A recent investigation published in the BMJ revealed widespread influence of food and drink brands in schools and nurseries through breakfast clubs, nutrition guidance and healthy eating campaigns (Wilkinson, 2024). The report demonstrates, as practitioners in public health know well, that there is a clear need to tackle the problem of the promotion of unhealthy food to children and young people.
On 3 December the government announced new advertising restrictions ensuring that children will no longer be exposed to TV adverts for junk food products. It said that, from October 2025, adverts will only be allowed after the 9 pm watershed.
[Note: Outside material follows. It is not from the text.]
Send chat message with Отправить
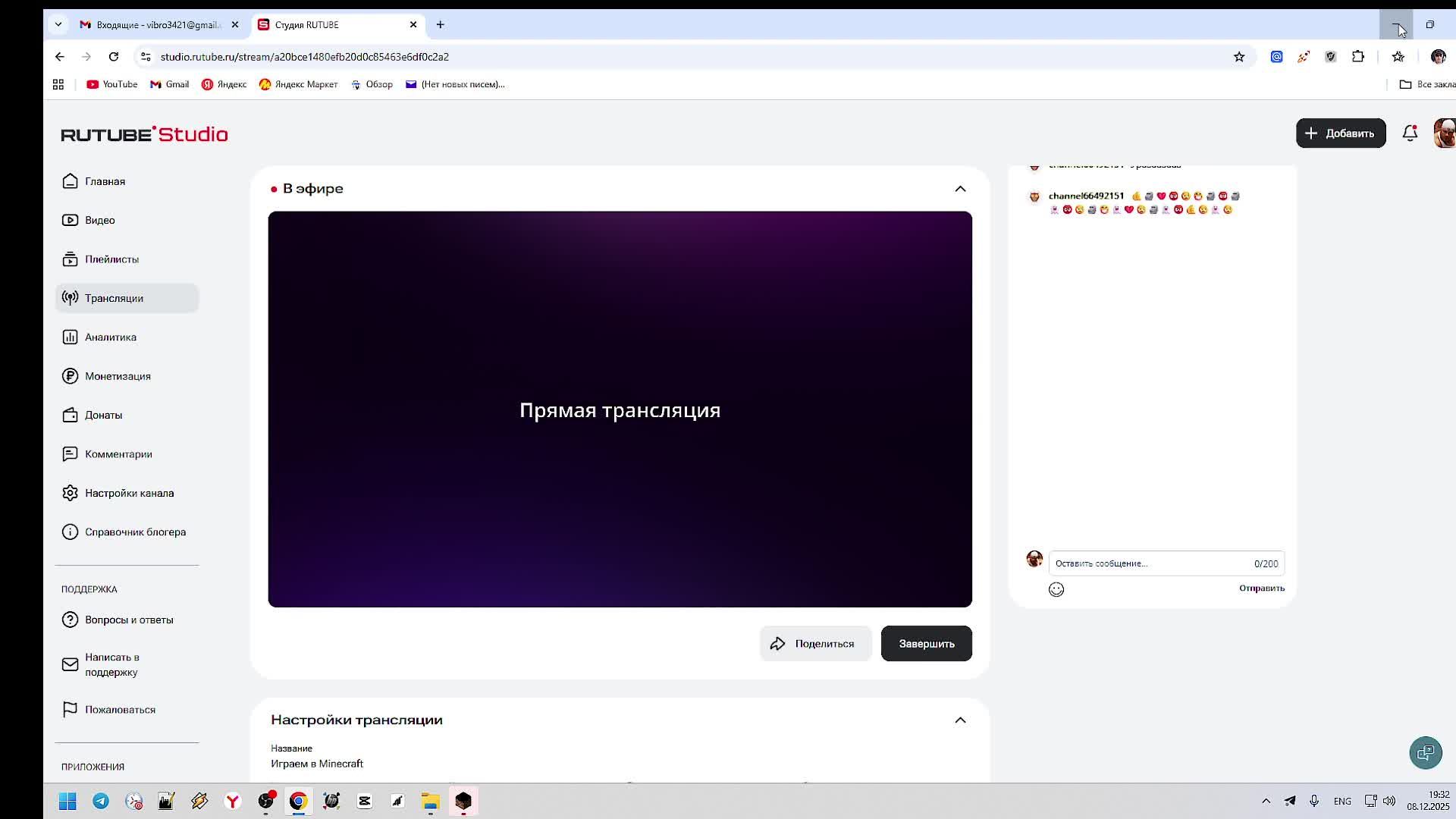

The restrictions also include a ban on paid online junk food adverts, it says ‘with the aim of reducing children's excessive exposure to many foods high in fat, sugar or salt and helping to address rising rates of obesity-related diseases such as diabetes and heart disease’. The government has also produced new guidance explaining which food and drink categories will be covered by the regulations (Department of Health and Social Care, 2024).
In November, the Local Government Association (LGA) suggested that the soft drinks industry levy should be devolved to councils and targeted at the areas most in need, to help close the gap in child health inequalities and fight obesity. This followed National Child Measurement Programme figures for England showing obesity in reception-aged children had increased from 9.2% in 2022/23 to 9.6% in 2023/24. The LGA added that although it was acknowledged that the levy was successful in encouraging manufacturers to reduce sugar levels in soft drinks, it would like to see this extended to drinks such as milkshakes and high-sugar coffees.
Another approach involving local authorities making their own decisions aimed at reducing obesity levels was suggested recently by researchers at Lancaster University. They examined the impact of policy, where Gateshead Council in the north east of England prevented existing non-fast-food commercial property from being converted into a hot fast-food takeaway, and found that such planning policies led to fewer overweight and obese children in those areas (Xiang et al, 2024). In sub-group analysis by area level deprivation, they discovered that those quintiles of deprivation within Gateshead with the highest proportion of fast-food outlets had a statistically significant reduction of 4.80% in the prevalence of childhood overweight and obesity in comparison to comparable neighbourhoods in the north east.
In an article on page 186 of this issue, the authors outline the results of a child and young people's weight management service. The programme developed a parent intervention using psychological theory to modify parental feeding practices known to have an impact on children's weight status. The authors conclude that parents who received the intervention reported significant positive changes on three of four sub-scales: Parental Encouragement, Emotional Feeding and Instrumental Feeding. They argue the service evaluation strengthens the idea for psychoeducation on parental feeding styles to be included in family-based children's weight management interventions as a therapeutic component for parents/carers. Their research underlines the work being done by services with the capacity and skills to support children and families with feeding, contributing to vital efforts to curb obesity and its effects on the health and wellbeing of our communities.